In this figure, the dark blue rectangle represents certainty about events – things about which we have precise knowledge. Reasonable certainty exists, for example, about such things as: (a) the fate of the World Trade Center on 9/11/2001, or other well known historical events, (b) the results of simple math, or (c) how much we will save by using a coupon to buy a Domino’s pizza. Uncertainty is a term applied to all events about which our knowledge is imprecise. Uncertain events can be decomposed into events for which possible outcomes can be assessed with some precision (risk), and events for which outcomes are almost purely speculative.
Examples of “risky events” in the lighter blue area include gambling.
Precise risk: The probabilities of alternative outcomes can be specified mathematically. Examples include the probability functions associated with cards, coin flips, or dice.
Fuzzy risk: Some current information or historical data are accessible and appear useful in predicting certain outcomes. For example, the actuarial tables insurance companies use to calculate insurance premiums yield fuzzy risk in predicting morbidity, mortality, or rates of accidents. Events may occur according to an unstable or incompletely known Poisson distribution. At say, point a, the odds that a fair coin will land heads up 10 times in a row is easily calculable. At point b might be events for which odds are a bit more speculative, say a horse race. At point c, we may try to assess the likelihood of even less certain outcomes. For example, what are the odds that you will be struck by lightning next week? At point d, the probability function is becoming quite fuzzy. How likely is it that every member of your class will live to see the year 2050? (Insurance companies develop actuarial tables for these kinds of risk, but who knows? A giant meteorite astronomers haven't even spotted yet could end life on earth in the year 2037.)

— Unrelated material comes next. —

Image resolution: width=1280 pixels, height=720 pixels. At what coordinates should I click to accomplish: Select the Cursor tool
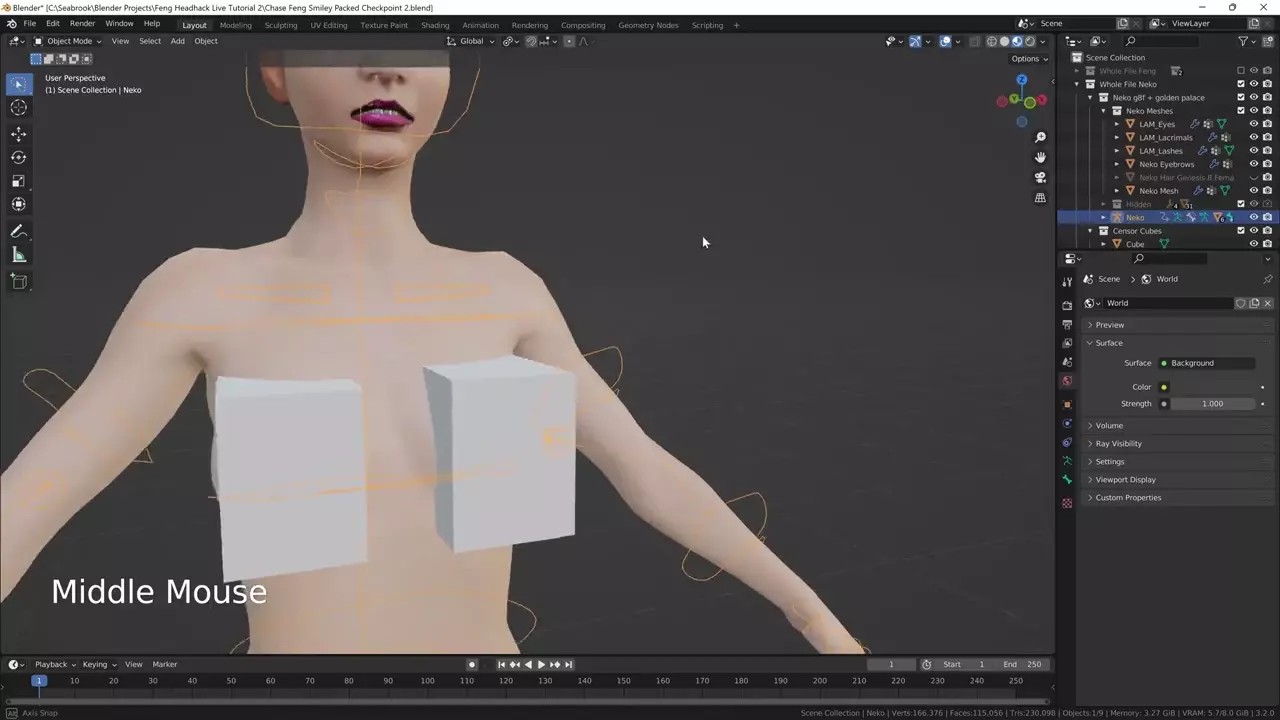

Knightian uncertainty: By point f in the figure, estimating the likelihood of a possible event is almost pure speculation – we can do no better than a wild guess at the probability that a terrorist will blow up the Golden Gate Bridge tomorrow, for example. We will know whether it happened after tomorrow has passed (ex post, probabilities are either 1 or zero), but from today's perspective (ex ante), is the probability 0.000000000001, or is it 0.000000000000000000000000001? We cannot know with any certitude until after the time interval elapses.